Au premier rang, il faut mettre les juifs. Entre les juifs et les chrétiens, c'était presque une guerre civile: Propria ex æmulatione judæi, dit Tertullien. C'est, qu'en effet, les juifs s'étaient trompés. Charnels et grossiers, ils avaient méconnu le Messie dans sa simplicité divine : leur héritage avait passé aux gentils. Même ainsi déchus, ils ne comprenaient point le passage qui s'était opéré de la loi ancienne à la loi nouvelle; et l'effort continu des premiers apologistes grecs sera de le leur faire comprendre. A Rome, obscurs et méprisés, les juifs ne pouvaient être pour les chrétiens que l'on confondait avec eux, des ennemis aussi redoutables que dans le monde grec, où partout répandus, ils prenaient part au mouvement intellectuel qui remplaçait la liberté et en consolait.

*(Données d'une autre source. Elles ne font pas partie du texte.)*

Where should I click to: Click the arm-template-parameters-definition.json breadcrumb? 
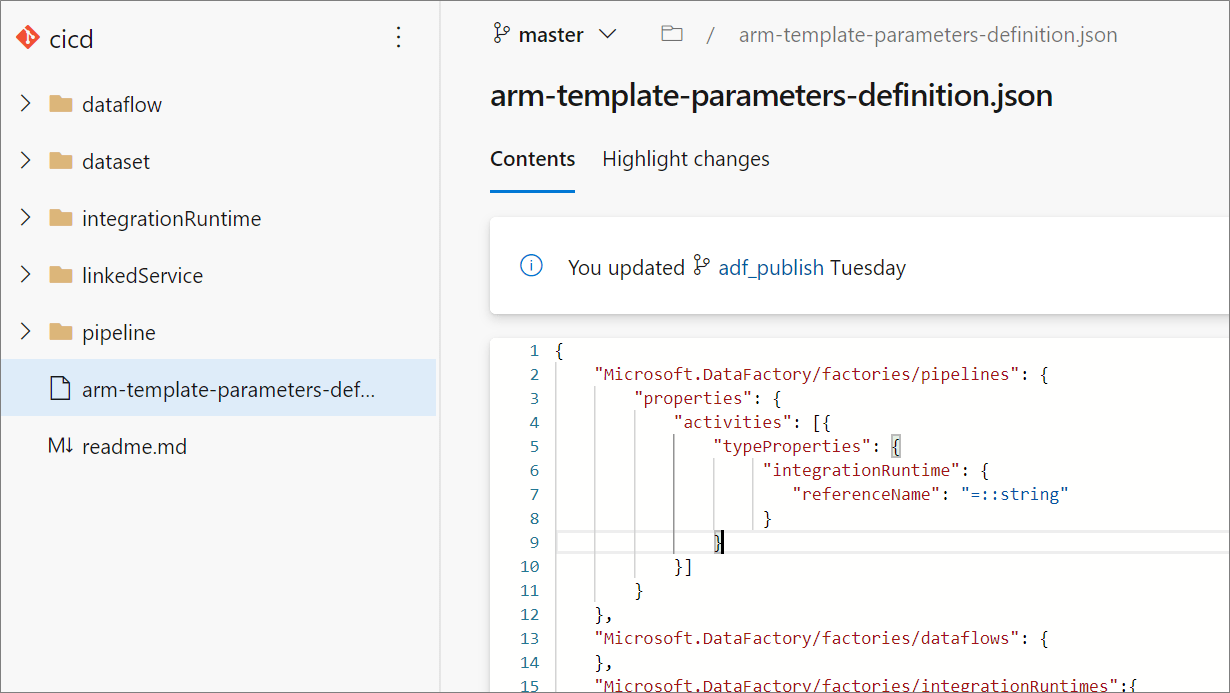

Après les juifs venaient les philosophes. Nous avons vu, à Rome, les âmes, selon qu'elles étaient nobles ou dégradées, se livrer au stoï

cisme ou à l'épicurisme, et dédaigner d'ailleurs les spéculations de la philosophie auxquelles, en Grèce, les esprits ne purent jamais renoncer. Au premier siècle de l'ère chrétienne, nous y trouvons deux écoles principales, l'une déjà ancienne, l'école sceptique, l'autre plus nouvelle, et qui sera un jour l'école néo-platonicienne, mais qui n'était encore que l'école d'Alexandrie.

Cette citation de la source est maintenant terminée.